Work instructions
Copy every line in the records below that contains the string "width". Case counts.

Provided data
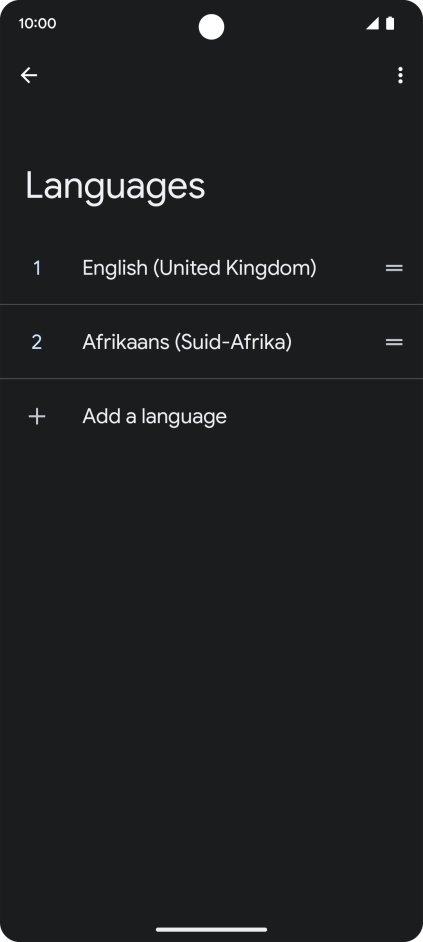Tap the 10:00 clock in status bar
This screenshot has width=423, height=942.
coord(37,23)
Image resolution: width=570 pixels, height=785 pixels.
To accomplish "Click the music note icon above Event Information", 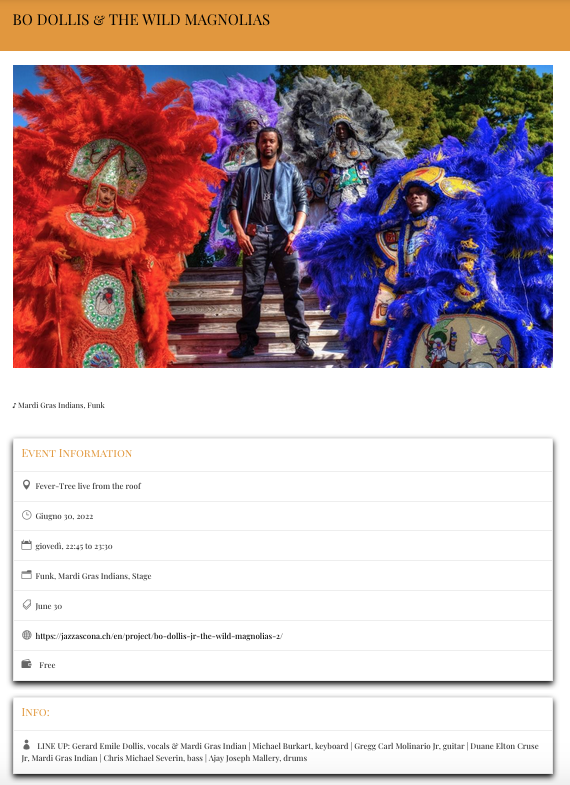I will pyautogui.click(x=15, y=405).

Task output
This screenshot has width=423, height=942.
Image resolution: width=570 pixels, height=785 pixels.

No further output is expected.